═══ RECORDS ═══
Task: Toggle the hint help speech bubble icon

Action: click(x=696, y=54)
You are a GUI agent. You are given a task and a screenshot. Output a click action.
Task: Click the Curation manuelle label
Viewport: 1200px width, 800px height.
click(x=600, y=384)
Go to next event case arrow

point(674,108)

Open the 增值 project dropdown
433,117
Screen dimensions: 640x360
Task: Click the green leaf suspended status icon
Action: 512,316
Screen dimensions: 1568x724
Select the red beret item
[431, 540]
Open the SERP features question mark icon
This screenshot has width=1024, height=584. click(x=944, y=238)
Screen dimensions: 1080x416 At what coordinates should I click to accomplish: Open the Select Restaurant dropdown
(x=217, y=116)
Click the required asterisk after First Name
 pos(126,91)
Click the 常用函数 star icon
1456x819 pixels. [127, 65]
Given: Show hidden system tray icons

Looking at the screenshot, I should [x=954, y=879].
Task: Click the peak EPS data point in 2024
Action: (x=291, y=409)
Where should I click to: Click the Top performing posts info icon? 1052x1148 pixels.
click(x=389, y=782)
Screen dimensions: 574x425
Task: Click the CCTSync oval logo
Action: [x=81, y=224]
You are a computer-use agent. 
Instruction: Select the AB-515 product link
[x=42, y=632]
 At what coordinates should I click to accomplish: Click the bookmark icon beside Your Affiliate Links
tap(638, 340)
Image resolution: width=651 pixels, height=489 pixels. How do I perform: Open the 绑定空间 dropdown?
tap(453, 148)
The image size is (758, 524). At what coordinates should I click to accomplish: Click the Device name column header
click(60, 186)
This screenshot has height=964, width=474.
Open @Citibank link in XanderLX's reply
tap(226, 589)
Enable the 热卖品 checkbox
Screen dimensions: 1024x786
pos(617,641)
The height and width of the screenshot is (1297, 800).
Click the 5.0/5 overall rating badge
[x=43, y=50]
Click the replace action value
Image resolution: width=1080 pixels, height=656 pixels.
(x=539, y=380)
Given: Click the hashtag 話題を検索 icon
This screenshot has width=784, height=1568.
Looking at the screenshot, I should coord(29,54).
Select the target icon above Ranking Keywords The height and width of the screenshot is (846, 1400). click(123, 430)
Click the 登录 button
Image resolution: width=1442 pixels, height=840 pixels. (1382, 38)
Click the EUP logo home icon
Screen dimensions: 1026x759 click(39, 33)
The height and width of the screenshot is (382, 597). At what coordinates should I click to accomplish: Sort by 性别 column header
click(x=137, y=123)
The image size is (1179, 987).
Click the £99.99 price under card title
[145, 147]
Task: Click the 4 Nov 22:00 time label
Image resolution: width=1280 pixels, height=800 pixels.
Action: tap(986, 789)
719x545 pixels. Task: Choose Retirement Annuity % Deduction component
═══
▶ EXERCISE OBJECTIVE
Repeat all of the material, exactly as it reads.

▶ WRITTEN REPLY
Task: Toggle the hint help speech bubble icon

Action: click(x=696, y=54)
You are a GUI agent. You are given a task and a screenshot. Output a click action.
Task: Click the Curation manuelle label
Viewport: 1200px width, 800px height.
click(x=600, y=384)
Go to next event case arrow

point(674,108)

Open the 增值 project dropdown
433,117
Screen dimensions: 640x360
Task: Click the green leaf suspended status icon
Action: 512,316
Screen dimensions: 1568x724
Select the red beret item
[431, 540]
Open the SERP features question mark icon
This screenshot has width=1024, height=584. click(x=944, y=238)
Screen dimensions: 1080x416 At what coordinates should I click to accomplish: Open the Select Restaurant dropdown
(x=217, y=116)
Click the required asterisk after First Name
 pos(126,91)
Click the 常用函数 star icon
1456x819 pixels. [127, 65]
Given: Show hidden system tray icons

Looking at the screenshot, I should [x=954, y=879].
Task: Click the peak EPS data point in 2024
Action: (x=291, y=409)
Where should I click to: Click the Top performing posts info icon? 1052x1148 pixels.
click(x=389, y=782)
Screen dimensions: 574x425
Task: Click the CCTSync oval logo
Action: [x=81, y=224]
You are a computer-use agent. 
Instruction: Select the AB-515 product link
[x=42, y=632]
 At what coordinates should I click to accomplish: Click the bookmark icon beside Your Affiliate Links
tap(638, 340)
Image resolution: width=651 pixels, height=489 pixels. How do I perform: Open the 绑定空间 dropdown?
tap(453, 148)
The image size is (758, 524). At what coordinates should I click to accomplish: Click the Device name column header
click(60, 186)
This screenshot has height=964, width=474.
Open @Citibank link in XanderLX's reply
tap(226, 589)
Enable the 热卖品 checkbox
Screen dimensions: 1024x786
pos(617,641)
The height and width of the screenshot is (1297, 800).
Click the 5.0/5 overall rating badge
[x=43, y=50]
Click the replace action value
Image resolution: width=1080 pixels, height=656 pixels.
(x=539, y=380)
Given: Click the hashtag 話題を検索 icon
This screenshot has width=784, height=1568.
Looking at the screenshot, I should coord(29,54).
Select the target icon above Ranking Keywords The height and width of the screenshot is (846, 1400). click(123, 430)
Click the 登录 button
Image resolution: width=1442 pixels, height=840 pixels. (1382, 38)
Click the EUP logo home icon
Screen dimensions: 1026x759 click(39, 33)
The height and width of the screenshot is (382, 597). At what coordinates should I click to accomplish: Sort by 性别 column header
click(x=137, y=123)
The image size is (1179, 987).
Click the £99.99 price under card title
[145, 147]
Task: Click the 4 Nov 22:00 time label
Image resolution: width=1280 pixels, height=800 pixels.
Action: tap(986, 789)
719x545 pixels. Task: Choose Retirement Annuity % Deduction component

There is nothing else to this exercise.